Kuşkusuz iyi bir milli takımımız var. Ama, Avrupa Futbol Şampiyonası’na gitme hakkını kazanmasına rağmen; henüz tam pişmemiş, çiğ tarafları var.
Son İzlanda maçında, bir beraberlik yetiyor diye; kendisine hedef belirlediği futbol stratejisi kötü ve risklerle doluydu. Üstelik rakibi de iyi gününde değildi ve yenilgiye açık bir futbolu vardı. Bunu gerektiği kadar kullanamadık. Yenseydik, finallere “Lider” gitme şansımız sürecekti. Daha azıyla yetindik.
Çaresiz-moralsiz-hedefsiz geçen yıllardan sonra; Avrupa Şampiyonası’na katılma hakkını elde etmemiz, ihtiyacımız olan “Kendimize güvenme” duygusunu aşılayacaktır. Bu önemli bir kazanım. Ama yetmez!
***
Şu anki milli takımımızın en önemli özelliği, savunma kurgusundaki üstün başarısıdır. Bu konuda çok yetenekli oyunculara sahibiz. Ama sadece savunmayla, hedef başarıyı yakalamak mümkün değil.
Orta sahamız yeterli sayılabilir. Ama forvette; hem hem sayı, hem de kalite sorunumz var. Burak Yılmaz, tek başına şampiyonayı sırtlayamaz. Cenk Tosun, bir türlü rayına tam oturamıyor.

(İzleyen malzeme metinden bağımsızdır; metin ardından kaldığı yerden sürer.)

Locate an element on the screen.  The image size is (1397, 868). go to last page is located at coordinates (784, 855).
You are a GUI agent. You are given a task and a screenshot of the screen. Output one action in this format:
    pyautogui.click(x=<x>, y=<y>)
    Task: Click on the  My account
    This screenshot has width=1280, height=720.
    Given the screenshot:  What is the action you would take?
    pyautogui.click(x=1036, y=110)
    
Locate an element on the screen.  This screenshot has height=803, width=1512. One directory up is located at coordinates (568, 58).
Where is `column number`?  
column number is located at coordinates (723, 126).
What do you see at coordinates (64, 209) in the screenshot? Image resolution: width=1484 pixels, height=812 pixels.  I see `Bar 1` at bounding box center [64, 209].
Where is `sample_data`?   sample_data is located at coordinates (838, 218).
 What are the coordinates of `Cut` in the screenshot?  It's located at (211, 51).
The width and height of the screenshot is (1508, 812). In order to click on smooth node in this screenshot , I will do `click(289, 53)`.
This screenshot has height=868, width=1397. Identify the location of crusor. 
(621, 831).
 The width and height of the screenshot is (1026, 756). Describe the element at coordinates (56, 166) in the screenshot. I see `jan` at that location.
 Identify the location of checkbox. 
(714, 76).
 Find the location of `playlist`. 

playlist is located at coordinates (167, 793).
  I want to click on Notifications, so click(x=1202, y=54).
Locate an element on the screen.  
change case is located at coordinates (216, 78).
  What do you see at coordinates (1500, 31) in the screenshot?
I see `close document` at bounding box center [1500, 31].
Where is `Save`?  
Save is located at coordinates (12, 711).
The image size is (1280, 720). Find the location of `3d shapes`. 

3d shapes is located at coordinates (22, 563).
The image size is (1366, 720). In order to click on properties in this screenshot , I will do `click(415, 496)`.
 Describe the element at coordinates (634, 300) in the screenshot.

Cengiz Ünder, garip bir egoist tavır içinde... Etrafında çok uygun şartlarda takım arkadaşları olduğu halde; pas vermek yerine, çapsız şut atışlarına girişti... Üstelik hepsi de isabetten yoksun, cılız şutlardı. Fiziki güçten de düştüğü gözleniyor.
***
Milan forması giyen Hakan Çalhanoğlu’nun canı istediği zaman futbol oynama lüksüne sahip olmadığı hatırlatılmalı...
Sadece duran toplardaki becerisiyle yetinmesi, kabul edilemez. Türk milli takımından çok, Milan’daki performansını dert edindiği için; sakatlık riskinden fazlasıyla ürküyor ve bu yüzden pasifize oynuyor. Maç içinde, sığınma noktalarına kaçması önlenmeli...
Finallere katılmayı başardık diye, bundan sonraki hedefleri ciddiye almamak olmaz...
İşimiz bitmedi yeni başlıyor. Herkesi ciddiyete davet ediyorum.